Routers. The high-end router business is growing in the high single-digit rate, year over year. The lower-end router business is growing at a somewhat faster pace.
Switching. Cisco's LAN switch business is growing faster than the industry average, as the company continues to take market share. Overall, the total switch business accounted for approximately 35-40% of revenues in the quarter.
Optical Internetworking. The future of the core of networks is optical internetworking, and Cisco saw an exciting response to this at Networld+Interop this week. Cisco is partnering with Ciena (Nasdaq: CIEN) in optical internetworking.
Guidance
What's Going Well. Cisco believes it is growing significantly faster than the combination of its traditional competitors. The company continues to gain market share versus traditional competitors in almost all key product areas. Over the last 12 months, Cisco has gained more market share versus this group than in any of the recent years. Chambers said that Cisco's product development pipeline was in the best shape he had ever seen. New high-end products provide greater functionality and performance than competitors' products. The two-tier distribution system is going well. Cisco continues to expand its partnering relationships.

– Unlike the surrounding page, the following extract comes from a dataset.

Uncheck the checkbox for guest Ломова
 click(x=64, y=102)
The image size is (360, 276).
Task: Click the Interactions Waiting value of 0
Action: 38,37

Areas of Concern. Economic conditions in specific countries will continue to be a major factor in determining internetworking growth rates. Cisco remains "paranoid" about competition both from startups and from large players, including well-funded players in the voice market. Year-2000 challenges could divert resources from Internet spending. Government temptations to regulate the Internet could also affect its growth.
Cisco's goal continues to be to grow as fast as or faster than the overall industry growth rate, which industry pundits project to be 30% to 50% annual growth in countries with reasonably good economies. Cisco has not seen any fundamental changes in terms of the technology or business drivers in the industry. Given uncertain macroeconomies and increasingly shorter lead times between bookings and orders, however, quarters could come in above or below expectations.

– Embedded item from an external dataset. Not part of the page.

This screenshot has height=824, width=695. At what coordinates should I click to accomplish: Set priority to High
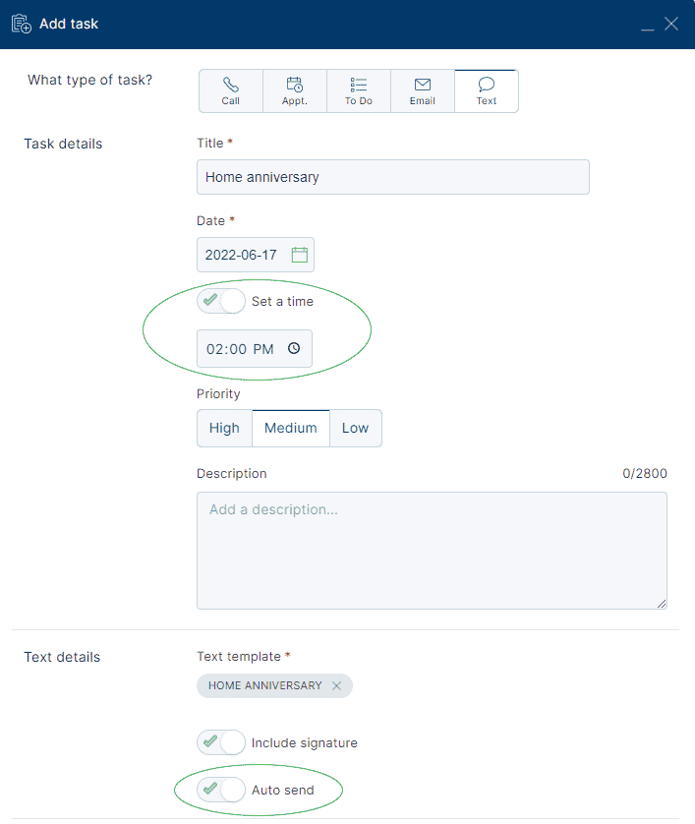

Guidance continues to be that gross margins will decline over time due to product mix shifts, reduced component cost savings, a more diverse customer and channel mix, and ongoing competitive pressures. Going forward, the recent acquisitions will add approximately $15 million in engineering expense per quarter and an additional $6.5 million per quarter for ongoing goodwill expense, which will be included in the general and administrative costs. As a result, the target over the next three to five quarters is for operating expenses is to remain in the 34.0% to 34.5% range. A tax provision rate of 35% is expected to continue into Q4. Looking ahead, the tax rate is expected to decline to 34% in fiscal 1999.
Fiscal fourth quarter results will be released on Tuesday, August 4, after the close of the market, with a conference call to follow.
* A Fool conference call synopsis represents an effort to highlight the salient points of a conference call and should not be taken as an authoritative accounting or transcription of the entire event. Note: Statements made by a company other than historical information may constitute forward-looking statements for which the company can claim protection under the Safe Harbor Act. Please consult the company's filings with the SEC for information on risk factors which might cause actual results to differ materially from the information contained in these forward-looking statements.